Morir en el reformatorio

Ilias Tahiris murió con solo 18 años en un centro de Almería, de titularidad autonómica. Sucedió el año pasado, pero fundamentalmente gracias a este diario y a la familia del joven, el caso, archivado en un primer momento y cuajado de mentiras, se ha reabierto. Una visita sorpresa del Defensor del Pueblo ha constatado que en este centro para la “reforma juvenil” se usa el “castigo” y el “dolor” como medios disciplinarios con los jóvenes, aunque no haya mediado previamente ningún comportamiento violento. Ese dolor, ese castigo, se lo aplicaron a Ilias durante hora y media, sin que en un principio apareciera ningún médico y cuando la actitud del joven, pasados unos minutos, no era en absoluto agresiva: bocabajo y amarrado a su cama, recibiendo durante largos minutos la presión en su espalda del personal de seguridad y luego abandonado en esa postura hasta que, finalmente, murió. La versión que posteriormente ofreció el vicepresidente de la Junta ha resultado falsa hasta límites vergonzosos, como se aprecia en el vídeo que, por respeto a la familia, este diario ha preferido no publicar. En ese centro, como ha informado el Defensor del Pueblo, “se constató la aplicación reiterada de sujeciones mecánicas a menores que se encuentran en el centro con una medida de internamiento terapéutico en salud mental, y que estaban en el centro en el momento del fallecimiento de su compañero en la Unidad de Salud Mental”.

Ese párrafo me trajo de vuelta a la unidad psiquiátrica de aquel hospital madrileño. No parece que hayan cambiado mucho las cosas. La enfermedad mental asusta, nos hace enfrentarnos a nuestros mayores miedos, al temor de vernos un día enajenados, fuera de todo agarre con la realidad, presos de delirios y arrebatos, a veces violentos, convertidos en ocasiones en un peligro para nosotros mismos y para quienes nos rodean. Desde la sanidad pública resulta casi imposible hacer un seguimiento personalizado de cada caso, acompañar los tratamientos farmacológicos con terapias de otro orden, profundizar e investigar en la verdadera causa de estos trastornos que, las más de las veces, se revelan únicamente por sus manifestaciones y síntomas, sin que la ciencia haya terminado de dar una explicación razonable a sus causas ni por tanto pueda prever su aparición.
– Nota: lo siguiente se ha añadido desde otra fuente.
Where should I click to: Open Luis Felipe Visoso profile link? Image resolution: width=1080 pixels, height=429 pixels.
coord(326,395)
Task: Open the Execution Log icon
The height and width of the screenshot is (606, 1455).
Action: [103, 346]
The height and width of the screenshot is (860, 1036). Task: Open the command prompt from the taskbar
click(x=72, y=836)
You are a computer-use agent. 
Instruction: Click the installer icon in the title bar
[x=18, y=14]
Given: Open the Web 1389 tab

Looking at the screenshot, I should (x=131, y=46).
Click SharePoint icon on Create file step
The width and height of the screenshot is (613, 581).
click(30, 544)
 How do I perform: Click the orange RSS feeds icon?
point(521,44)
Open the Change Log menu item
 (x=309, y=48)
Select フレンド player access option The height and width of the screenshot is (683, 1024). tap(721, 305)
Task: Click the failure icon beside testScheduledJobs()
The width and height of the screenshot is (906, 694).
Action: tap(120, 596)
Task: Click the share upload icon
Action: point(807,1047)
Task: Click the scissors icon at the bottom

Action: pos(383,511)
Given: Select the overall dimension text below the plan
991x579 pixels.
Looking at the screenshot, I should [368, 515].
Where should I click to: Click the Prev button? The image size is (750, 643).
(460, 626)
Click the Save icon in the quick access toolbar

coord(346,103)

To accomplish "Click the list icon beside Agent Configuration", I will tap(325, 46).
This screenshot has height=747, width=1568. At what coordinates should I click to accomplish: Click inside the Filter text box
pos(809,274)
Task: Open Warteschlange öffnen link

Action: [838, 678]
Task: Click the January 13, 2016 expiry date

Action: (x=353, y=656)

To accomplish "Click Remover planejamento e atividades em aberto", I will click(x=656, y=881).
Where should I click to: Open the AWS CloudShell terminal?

Estamos impotentes, es cierto, pero nada justifica que en España aún se apliquen protocolos que atentan contra dignidades elementales, cuando precisamente la dignidad humana es el último agarre con la cordura. Aunque en el caso de Ilias Tahiris no hablemos de trastornos mentales, su muerte ha puesto al descubierto cómo en ese mismo centro también se aplica la “sujeción mecánica” a chavales con ese tipo de patologías. Mirar a otro lado, mentir sin vergüenza como hizo el despiadado vicepresidente Marín, solo conduce, década a década, a agrandar un infierno que, como ha ocurrido, puede llevar a la muerte, a la muerte violenta.

En el reformatorio Tierras de Oria se han vivido unos particulares idus de marzo: nadie admite haber sido la mano causante de la muerte. Y puede que sea cierto. Nunca hay una sola mano, pero entre todos vamos dando forma al puño ejecutor.